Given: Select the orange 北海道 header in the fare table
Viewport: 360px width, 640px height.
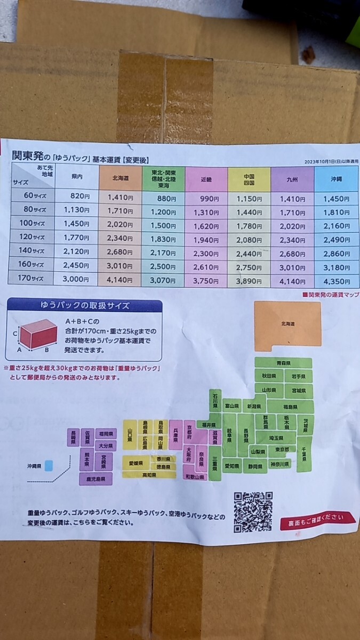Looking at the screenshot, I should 120,178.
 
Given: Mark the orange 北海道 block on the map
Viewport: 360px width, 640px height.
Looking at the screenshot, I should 287,324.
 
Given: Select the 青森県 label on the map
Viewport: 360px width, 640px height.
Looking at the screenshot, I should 283,363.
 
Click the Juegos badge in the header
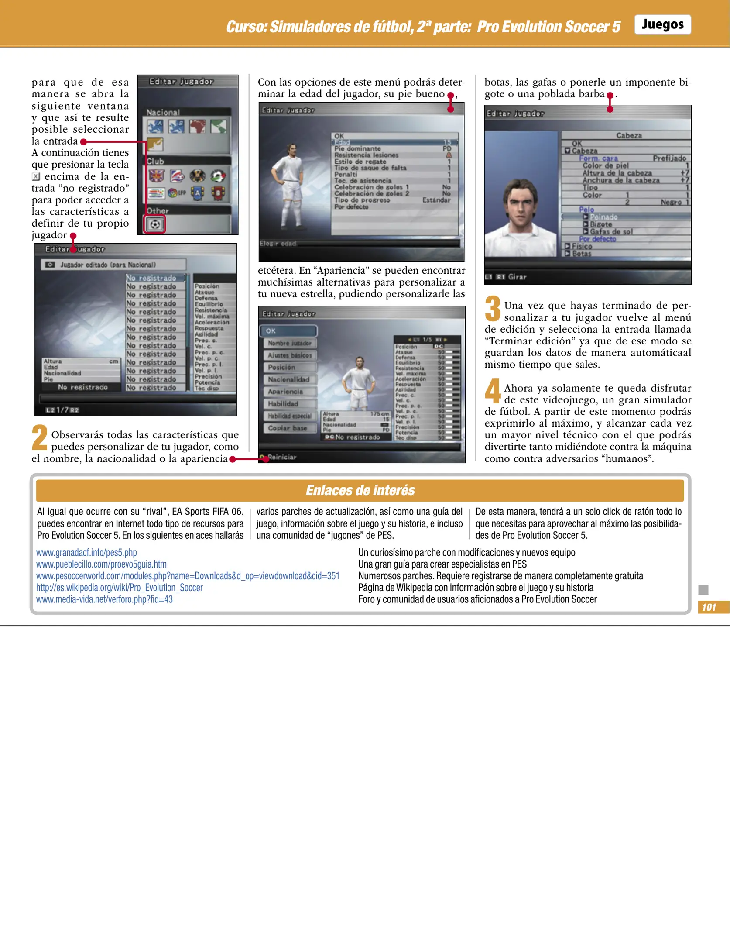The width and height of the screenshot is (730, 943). point(662,24)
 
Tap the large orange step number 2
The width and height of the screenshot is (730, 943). point(40,437)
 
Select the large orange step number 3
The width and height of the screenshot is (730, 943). point(493,308)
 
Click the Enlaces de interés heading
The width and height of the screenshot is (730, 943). point(360,490)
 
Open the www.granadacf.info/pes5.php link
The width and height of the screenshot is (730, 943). point(86,553)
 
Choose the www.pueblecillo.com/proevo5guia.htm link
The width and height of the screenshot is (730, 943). point(101,564)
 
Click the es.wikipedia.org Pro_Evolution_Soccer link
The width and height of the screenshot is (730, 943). point(119,588)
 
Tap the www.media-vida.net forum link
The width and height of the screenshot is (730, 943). point(104,599)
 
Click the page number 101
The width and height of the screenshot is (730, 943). point(709,607)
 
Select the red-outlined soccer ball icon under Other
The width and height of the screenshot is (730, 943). point(155,224)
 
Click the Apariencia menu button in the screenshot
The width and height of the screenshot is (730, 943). point(286,392)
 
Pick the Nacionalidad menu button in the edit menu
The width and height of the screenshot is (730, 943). point(288,379)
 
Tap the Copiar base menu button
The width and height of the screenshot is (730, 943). point(288,428)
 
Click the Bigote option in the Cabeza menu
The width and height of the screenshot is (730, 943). point(601,224)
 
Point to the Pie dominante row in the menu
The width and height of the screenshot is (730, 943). point(358,149)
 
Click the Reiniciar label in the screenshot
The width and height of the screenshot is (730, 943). point(282,457)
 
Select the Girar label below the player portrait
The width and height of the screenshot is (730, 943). point(517,277)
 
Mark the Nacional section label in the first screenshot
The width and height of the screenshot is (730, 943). point(163,112)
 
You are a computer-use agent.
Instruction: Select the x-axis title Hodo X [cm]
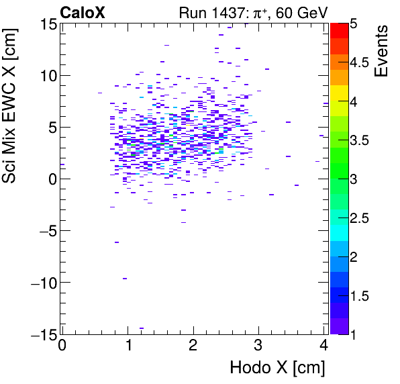click(277, 368)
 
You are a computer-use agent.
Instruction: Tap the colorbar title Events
click(382, 51)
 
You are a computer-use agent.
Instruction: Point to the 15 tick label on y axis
click(48, 24)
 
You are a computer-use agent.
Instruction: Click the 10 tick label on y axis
click(48, 76)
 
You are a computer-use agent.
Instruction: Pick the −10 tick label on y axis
click(42, 283)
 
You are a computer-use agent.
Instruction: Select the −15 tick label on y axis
click(42, 334)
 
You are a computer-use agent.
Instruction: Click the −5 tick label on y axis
click(46, 231)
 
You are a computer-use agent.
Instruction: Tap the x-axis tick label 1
click(128, 346)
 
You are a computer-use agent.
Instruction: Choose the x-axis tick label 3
click(258, 346)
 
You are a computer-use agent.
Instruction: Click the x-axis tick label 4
click(323, 346)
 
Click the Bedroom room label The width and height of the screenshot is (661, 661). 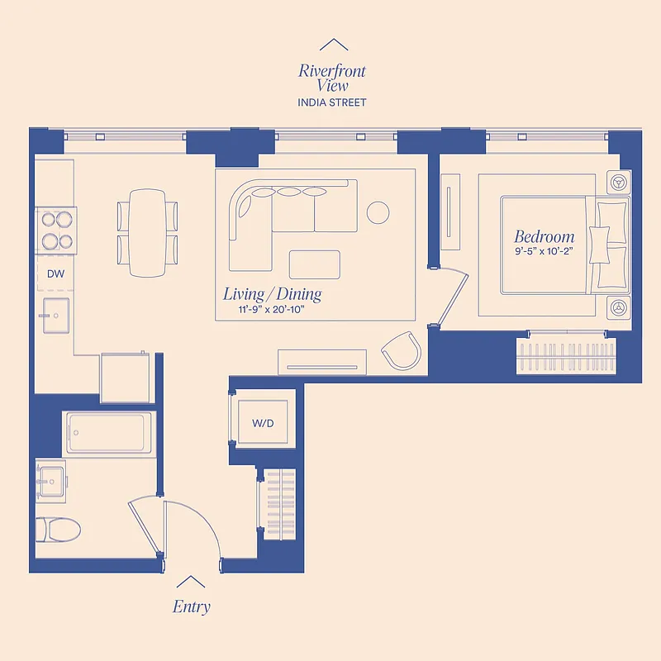click(x=544, y=237)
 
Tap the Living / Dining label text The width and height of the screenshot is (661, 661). click(x=272, y=294)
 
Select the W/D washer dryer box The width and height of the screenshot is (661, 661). click(x=263, y=424)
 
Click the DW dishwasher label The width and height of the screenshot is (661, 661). click(x=55, y=273)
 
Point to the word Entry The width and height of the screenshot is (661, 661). click(x=191, y=606)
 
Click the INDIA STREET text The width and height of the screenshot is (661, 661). click(x=332, y=102)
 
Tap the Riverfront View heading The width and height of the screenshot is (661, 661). click(x=332, y=78)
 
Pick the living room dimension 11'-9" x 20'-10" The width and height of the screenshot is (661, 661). click(x=272, y=311)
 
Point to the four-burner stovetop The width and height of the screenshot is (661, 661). click(x=56, y=231)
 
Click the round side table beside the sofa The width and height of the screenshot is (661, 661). click(x=378, y=212)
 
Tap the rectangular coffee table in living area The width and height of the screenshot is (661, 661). click(x=314, y=264)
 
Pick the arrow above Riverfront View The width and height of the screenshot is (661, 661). click(x=333, y=45)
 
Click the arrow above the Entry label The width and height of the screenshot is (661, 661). click(x=191, y=582)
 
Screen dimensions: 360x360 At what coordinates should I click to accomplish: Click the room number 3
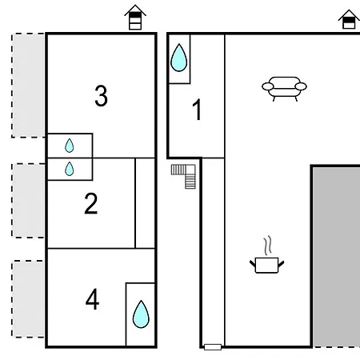click(x=101, y=96)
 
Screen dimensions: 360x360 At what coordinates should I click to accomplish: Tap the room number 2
click(x=91, y=203)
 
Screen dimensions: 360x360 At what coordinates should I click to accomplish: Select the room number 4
click(x=92, y=299)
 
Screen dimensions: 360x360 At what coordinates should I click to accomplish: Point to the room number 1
click(x=197, y=110)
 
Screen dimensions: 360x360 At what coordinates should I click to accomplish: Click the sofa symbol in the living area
click(x=284, y=89)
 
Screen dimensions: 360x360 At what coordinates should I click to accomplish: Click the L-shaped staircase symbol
click(x=184, y=176)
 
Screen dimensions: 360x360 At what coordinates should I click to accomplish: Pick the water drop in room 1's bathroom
click(x=178, y=58)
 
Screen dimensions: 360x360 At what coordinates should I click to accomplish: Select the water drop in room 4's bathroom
click(x=141, y=314)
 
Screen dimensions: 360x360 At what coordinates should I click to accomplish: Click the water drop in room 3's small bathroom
click(x=70, y=146)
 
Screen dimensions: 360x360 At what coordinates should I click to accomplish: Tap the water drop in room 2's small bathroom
click(x=70, y=169)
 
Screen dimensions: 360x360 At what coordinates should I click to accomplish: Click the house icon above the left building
click(x=135, y=17)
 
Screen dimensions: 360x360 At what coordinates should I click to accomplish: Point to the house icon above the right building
click(x=349, y=19)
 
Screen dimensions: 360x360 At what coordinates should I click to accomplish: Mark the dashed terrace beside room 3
click(x=28, y=86)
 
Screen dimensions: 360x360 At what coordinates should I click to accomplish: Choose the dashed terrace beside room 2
click(x=28, y=200)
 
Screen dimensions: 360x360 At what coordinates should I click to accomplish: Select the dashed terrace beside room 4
click(x=28, y=299)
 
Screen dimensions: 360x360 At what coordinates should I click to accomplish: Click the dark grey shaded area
click(x=337, y=257)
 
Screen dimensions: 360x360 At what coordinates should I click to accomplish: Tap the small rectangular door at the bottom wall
click(x=213, y=347)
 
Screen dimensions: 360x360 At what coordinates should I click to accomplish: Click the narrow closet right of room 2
click(x=145, y=203)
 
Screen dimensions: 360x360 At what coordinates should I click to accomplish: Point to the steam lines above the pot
click(x=268, y=245)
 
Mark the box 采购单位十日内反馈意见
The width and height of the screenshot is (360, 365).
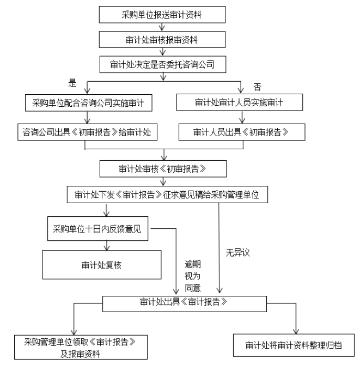[97, 229]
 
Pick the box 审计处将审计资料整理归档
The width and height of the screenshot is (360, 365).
[294, 345]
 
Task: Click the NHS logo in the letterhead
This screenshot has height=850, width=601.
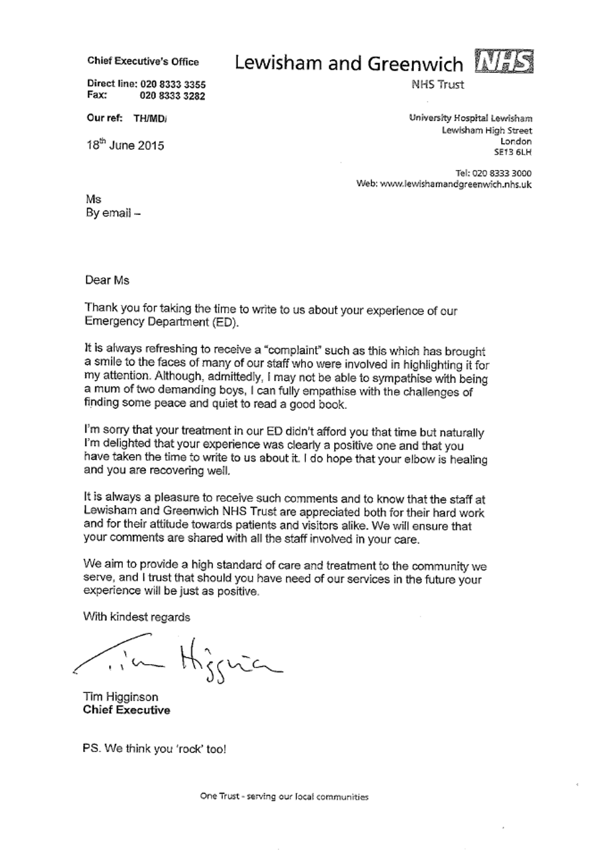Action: pos(504,63)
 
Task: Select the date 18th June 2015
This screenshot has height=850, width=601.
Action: pos(125,145)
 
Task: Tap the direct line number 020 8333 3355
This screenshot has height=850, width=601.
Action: pos(172,84)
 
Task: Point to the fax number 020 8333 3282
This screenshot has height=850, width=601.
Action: pos(172,96)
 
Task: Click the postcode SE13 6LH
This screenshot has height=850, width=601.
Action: pos(513,152)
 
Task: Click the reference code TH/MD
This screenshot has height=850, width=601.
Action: pos(150,118)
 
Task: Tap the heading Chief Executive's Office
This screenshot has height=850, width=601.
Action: pos(143,61)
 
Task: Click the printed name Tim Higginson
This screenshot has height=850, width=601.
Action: pos(120,697)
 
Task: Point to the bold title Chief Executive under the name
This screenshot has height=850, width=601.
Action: pos(126,710)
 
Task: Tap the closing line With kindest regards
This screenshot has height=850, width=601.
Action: pos(137,617)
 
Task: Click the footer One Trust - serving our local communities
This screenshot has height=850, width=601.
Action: pos(284,797)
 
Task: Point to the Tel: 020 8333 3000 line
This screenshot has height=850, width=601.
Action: pos(493,173)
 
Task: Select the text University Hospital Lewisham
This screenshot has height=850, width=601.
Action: pos(470,118)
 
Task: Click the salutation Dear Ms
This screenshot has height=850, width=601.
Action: pos(107,280)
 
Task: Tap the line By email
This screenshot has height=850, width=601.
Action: pos(113,213)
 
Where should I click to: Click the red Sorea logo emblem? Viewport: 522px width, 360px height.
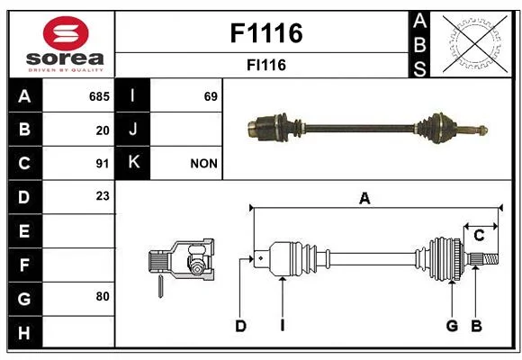[x=66, y=33]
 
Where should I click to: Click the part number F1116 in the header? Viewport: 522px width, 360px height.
[x=266, y=33]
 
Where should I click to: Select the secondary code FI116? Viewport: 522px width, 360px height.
[x=266, y=65]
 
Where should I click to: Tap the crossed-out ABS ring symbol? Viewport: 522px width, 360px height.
[x=475, y=43]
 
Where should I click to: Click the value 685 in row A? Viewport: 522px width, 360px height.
[x=99, y=96]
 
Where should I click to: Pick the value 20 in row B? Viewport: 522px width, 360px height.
[x=103, y=130]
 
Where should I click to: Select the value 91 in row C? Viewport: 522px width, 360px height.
[x=103, y=164]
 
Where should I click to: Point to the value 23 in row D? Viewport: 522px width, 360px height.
[x=103, y=196]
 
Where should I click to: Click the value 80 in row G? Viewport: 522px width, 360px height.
[x=103, y=296]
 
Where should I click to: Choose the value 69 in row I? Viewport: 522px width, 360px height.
[x=211, y=96]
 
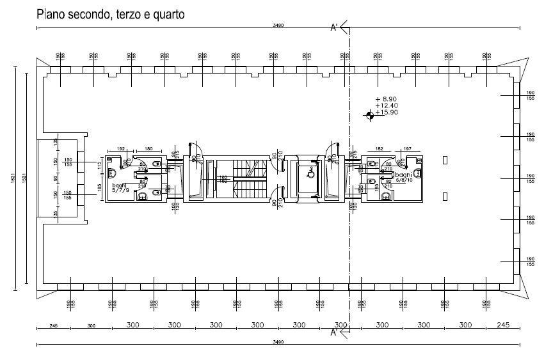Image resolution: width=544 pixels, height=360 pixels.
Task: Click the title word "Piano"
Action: coord(52,15)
□ □ □ □
_Task goal:_ Please render only the lines of the records from the one containing "Tap the large orange step number 2" through the one containing "(730, 943). point(286,392)" as a Markdown table with the columns Row and Line, numbering each row and omitting blank lines.

_Exercise output:_
| Row | Line |
|---|---|
| 1 | Tap the large orange step number 2 |
| 2 | The width and height of the screenshot is (730, 943). point(40,437) |
| 3 | Select the large orange step number 3 |
| 4 | The width and height of the screenshot is (730, 943). point(493,308) |
| 5 | Click the Enlaces de interés heading |
| 6 | The width and height of the screenshot is (730, 943). point(360,490) |
| 7 | Open the www.granadacf.info/pes5.php link |
| 8 | The width and height of the screenshot is (730, 943). point(86,553) |
| 9 | Choose the www.pueblecillo.com/proevo5guia.htm link |
| 10 | The width and height of the screenshot is (730, 943). point(101,564) |
| 11 | Click the es.wikipedia.org Pro_Evolution_Soccer link |
| 12 | The width and height of the screenshot is (730, 943). point(119,588) |
| 13 | Tap the www.media-vida.net forum link |
| 14 | The width and height of the screenshot is (730, 943). point(104,599) |
| 15 | Click the page number 101 |
| 16 | The width and height of the screenshot is (730, 943). point(709,607) |
| 17 | Select the red-outlined soccer ball icon under Other |
| 18 | The width and height of the screenshot is (730, 943). point(155,224) |
| 19 | Click the Apariencia menu button in the screenshot |
| 20 | The width and height of the screenshot is (730, 943). point(286,392) |